In the entries below, find the line with "This screenshot has width=1512, height=795." and the line with "724x1568 pixels."; give again those lines and every line between them, exactly.
── EXTRACTED RECORDS ──
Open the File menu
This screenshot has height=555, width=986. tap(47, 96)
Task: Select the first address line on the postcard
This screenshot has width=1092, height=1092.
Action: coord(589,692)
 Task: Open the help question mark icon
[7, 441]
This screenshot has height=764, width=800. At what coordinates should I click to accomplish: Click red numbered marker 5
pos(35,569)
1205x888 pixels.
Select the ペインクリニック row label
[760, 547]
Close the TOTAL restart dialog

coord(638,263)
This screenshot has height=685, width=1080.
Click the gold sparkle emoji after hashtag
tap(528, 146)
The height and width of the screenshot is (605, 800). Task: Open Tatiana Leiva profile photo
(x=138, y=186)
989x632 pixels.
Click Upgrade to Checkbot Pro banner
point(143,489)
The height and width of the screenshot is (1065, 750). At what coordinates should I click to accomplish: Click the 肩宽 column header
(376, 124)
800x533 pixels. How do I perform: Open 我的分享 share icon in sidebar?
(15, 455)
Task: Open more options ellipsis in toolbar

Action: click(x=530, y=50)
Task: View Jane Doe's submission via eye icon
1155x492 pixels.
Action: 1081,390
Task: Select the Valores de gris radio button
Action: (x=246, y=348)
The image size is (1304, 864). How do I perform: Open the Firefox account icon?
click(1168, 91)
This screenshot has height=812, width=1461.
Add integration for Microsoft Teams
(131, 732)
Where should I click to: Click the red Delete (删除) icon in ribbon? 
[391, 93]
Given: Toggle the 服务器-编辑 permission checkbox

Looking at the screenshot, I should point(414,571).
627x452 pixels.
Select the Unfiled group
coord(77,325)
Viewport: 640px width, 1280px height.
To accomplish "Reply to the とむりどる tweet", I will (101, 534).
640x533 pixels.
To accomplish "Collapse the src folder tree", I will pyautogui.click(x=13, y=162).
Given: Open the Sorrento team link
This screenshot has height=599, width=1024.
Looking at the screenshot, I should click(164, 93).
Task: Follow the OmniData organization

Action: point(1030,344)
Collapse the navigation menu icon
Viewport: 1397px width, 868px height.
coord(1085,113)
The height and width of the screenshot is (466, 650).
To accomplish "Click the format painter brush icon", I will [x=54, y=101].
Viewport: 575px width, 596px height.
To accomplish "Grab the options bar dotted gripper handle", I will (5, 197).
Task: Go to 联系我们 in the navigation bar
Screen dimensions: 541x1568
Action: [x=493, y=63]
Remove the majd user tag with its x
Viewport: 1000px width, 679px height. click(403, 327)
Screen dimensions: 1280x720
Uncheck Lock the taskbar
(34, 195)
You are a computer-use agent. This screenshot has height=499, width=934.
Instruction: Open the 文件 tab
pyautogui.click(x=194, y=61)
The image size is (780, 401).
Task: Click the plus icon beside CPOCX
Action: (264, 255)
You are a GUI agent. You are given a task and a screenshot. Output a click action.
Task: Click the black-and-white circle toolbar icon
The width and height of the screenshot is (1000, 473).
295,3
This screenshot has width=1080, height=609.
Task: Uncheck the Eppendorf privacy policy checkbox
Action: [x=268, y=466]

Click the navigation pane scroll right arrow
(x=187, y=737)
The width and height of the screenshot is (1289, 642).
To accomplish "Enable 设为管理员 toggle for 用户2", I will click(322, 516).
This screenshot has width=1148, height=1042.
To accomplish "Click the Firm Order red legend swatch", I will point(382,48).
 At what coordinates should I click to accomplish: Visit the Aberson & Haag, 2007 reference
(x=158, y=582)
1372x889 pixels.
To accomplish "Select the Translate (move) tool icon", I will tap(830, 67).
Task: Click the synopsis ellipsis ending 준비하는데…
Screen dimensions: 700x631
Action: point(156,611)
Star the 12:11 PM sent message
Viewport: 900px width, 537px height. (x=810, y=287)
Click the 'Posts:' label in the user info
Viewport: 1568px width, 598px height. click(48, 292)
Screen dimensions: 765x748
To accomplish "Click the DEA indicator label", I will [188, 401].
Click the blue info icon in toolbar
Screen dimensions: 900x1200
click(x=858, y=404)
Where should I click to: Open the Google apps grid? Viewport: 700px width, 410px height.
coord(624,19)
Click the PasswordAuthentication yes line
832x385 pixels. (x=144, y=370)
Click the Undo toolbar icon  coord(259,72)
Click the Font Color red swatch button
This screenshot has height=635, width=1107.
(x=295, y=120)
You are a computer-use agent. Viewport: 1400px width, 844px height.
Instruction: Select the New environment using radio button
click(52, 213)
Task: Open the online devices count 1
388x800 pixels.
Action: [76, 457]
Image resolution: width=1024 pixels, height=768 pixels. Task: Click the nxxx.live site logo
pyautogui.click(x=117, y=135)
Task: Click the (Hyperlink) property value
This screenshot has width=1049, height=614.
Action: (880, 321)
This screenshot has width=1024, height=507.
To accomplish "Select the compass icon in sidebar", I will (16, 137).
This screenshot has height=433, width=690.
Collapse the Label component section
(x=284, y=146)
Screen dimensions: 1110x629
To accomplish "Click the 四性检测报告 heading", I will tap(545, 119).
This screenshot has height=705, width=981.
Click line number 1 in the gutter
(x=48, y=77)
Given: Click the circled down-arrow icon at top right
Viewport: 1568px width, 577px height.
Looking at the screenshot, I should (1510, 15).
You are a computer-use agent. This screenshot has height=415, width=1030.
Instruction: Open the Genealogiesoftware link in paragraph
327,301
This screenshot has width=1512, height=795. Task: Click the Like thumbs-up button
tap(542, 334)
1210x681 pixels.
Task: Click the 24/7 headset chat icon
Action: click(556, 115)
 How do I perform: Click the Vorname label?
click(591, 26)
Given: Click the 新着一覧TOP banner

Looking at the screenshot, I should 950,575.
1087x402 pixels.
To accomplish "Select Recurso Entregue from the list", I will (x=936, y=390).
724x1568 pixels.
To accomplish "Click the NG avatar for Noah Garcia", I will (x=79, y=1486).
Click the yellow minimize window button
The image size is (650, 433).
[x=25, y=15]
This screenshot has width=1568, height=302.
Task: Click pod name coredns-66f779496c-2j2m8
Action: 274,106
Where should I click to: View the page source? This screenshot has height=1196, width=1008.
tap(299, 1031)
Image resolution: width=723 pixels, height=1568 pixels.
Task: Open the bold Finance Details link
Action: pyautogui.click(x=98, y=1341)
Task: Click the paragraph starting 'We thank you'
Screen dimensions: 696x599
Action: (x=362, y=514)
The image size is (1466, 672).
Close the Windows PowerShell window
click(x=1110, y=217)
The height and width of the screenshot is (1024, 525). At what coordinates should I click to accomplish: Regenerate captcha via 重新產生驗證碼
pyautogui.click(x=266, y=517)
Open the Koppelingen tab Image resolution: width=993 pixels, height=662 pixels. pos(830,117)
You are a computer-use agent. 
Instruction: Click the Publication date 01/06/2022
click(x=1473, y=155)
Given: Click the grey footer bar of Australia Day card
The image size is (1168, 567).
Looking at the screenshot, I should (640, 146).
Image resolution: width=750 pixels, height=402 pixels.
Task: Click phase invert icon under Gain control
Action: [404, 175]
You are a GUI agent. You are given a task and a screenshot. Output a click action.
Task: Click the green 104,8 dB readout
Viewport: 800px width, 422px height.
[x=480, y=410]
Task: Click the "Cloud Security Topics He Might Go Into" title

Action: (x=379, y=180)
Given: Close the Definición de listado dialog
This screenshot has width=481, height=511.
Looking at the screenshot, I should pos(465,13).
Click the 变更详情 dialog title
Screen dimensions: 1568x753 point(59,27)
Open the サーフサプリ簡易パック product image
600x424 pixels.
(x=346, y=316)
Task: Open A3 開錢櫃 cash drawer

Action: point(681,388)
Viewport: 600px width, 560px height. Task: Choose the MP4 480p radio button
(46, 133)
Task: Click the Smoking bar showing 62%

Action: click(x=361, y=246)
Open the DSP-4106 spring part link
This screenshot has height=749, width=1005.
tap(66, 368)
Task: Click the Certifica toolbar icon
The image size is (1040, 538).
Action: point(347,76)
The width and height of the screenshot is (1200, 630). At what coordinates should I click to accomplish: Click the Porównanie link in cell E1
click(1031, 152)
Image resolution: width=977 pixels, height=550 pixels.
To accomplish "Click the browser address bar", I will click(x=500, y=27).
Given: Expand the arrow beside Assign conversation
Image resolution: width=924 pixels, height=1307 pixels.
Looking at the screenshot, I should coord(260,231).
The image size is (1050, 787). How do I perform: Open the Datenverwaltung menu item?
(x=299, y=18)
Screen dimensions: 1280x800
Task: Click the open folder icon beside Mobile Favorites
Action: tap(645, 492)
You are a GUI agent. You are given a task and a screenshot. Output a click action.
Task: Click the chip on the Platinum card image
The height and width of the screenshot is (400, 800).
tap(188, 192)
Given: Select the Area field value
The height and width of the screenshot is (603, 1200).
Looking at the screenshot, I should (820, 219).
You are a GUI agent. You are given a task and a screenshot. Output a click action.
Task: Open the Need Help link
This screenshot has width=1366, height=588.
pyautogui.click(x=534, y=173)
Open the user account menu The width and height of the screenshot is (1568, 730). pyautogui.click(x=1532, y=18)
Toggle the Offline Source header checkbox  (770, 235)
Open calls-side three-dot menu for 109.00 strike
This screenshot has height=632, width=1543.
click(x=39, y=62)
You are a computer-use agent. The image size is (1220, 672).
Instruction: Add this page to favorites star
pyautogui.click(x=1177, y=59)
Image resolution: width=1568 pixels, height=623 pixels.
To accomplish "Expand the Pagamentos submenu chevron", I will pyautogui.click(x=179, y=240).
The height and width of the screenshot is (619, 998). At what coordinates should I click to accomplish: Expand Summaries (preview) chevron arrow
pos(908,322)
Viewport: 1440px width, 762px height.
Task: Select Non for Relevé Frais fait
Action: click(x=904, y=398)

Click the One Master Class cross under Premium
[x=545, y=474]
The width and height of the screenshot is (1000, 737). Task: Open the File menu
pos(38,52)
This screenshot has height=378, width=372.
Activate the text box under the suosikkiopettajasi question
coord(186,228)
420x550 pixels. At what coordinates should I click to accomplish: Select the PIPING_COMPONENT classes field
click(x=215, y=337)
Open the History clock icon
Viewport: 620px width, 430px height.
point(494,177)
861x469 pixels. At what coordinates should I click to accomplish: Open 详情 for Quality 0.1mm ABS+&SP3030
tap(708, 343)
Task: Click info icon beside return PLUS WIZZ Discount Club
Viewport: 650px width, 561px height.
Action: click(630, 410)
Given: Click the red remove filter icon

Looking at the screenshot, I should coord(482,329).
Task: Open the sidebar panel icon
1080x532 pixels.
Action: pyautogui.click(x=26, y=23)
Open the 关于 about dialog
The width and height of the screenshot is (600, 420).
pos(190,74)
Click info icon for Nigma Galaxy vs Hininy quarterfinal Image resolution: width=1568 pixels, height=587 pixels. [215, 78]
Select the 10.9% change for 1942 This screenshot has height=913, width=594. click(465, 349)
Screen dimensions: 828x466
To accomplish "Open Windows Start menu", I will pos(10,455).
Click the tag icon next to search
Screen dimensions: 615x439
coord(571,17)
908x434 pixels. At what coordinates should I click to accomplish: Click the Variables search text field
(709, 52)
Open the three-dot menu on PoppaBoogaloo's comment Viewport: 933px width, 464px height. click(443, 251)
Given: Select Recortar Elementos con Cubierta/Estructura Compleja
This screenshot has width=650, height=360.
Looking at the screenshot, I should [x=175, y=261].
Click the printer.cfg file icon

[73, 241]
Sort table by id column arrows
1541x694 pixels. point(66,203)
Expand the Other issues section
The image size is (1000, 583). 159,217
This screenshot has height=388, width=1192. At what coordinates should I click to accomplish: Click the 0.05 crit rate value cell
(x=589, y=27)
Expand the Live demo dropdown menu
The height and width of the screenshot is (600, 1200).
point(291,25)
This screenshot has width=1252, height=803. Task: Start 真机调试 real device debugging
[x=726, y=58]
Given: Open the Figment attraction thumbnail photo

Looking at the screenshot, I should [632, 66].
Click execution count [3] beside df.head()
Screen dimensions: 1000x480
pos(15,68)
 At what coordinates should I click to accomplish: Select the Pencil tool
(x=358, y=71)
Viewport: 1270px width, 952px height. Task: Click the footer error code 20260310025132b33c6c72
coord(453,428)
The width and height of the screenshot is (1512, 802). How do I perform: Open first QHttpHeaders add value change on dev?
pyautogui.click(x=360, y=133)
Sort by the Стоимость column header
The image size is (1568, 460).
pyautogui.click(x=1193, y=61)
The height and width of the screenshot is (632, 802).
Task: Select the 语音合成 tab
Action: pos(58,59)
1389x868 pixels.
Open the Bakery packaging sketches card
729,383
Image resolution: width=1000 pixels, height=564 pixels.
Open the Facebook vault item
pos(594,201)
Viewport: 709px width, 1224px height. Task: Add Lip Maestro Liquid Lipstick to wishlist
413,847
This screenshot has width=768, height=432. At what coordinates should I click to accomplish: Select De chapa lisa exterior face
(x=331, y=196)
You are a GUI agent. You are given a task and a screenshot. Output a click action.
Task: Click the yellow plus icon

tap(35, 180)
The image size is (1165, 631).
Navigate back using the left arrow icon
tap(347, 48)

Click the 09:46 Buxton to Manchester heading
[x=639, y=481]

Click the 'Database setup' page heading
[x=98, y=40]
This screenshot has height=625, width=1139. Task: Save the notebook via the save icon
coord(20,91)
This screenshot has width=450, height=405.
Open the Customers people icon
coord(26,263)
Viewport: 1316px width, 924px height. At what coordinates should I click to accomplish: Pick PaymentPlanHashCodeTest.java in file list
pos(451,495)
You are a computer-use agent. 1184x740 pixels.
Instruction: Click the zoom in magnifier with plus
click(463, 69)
───
• **ANSWER SPACE**:
This screenshot has width=1512, height=795. Task: Click the Like thumbs-up button
tap(542, 334)
1210x681 pixels.
Task: Click the 24/7 headset chat icon
Action: click(556, 115)
 How do I perform: Click the Vorname label?
click(591, 26)
Given: Click the 新着一覧TOP banner

Looking at the screenshot, I should 950,575.
1087x402 pixels.
To accomplish "Select Recurso Entregue from the list", I will (x=936, y=390).
724x1568 pixels.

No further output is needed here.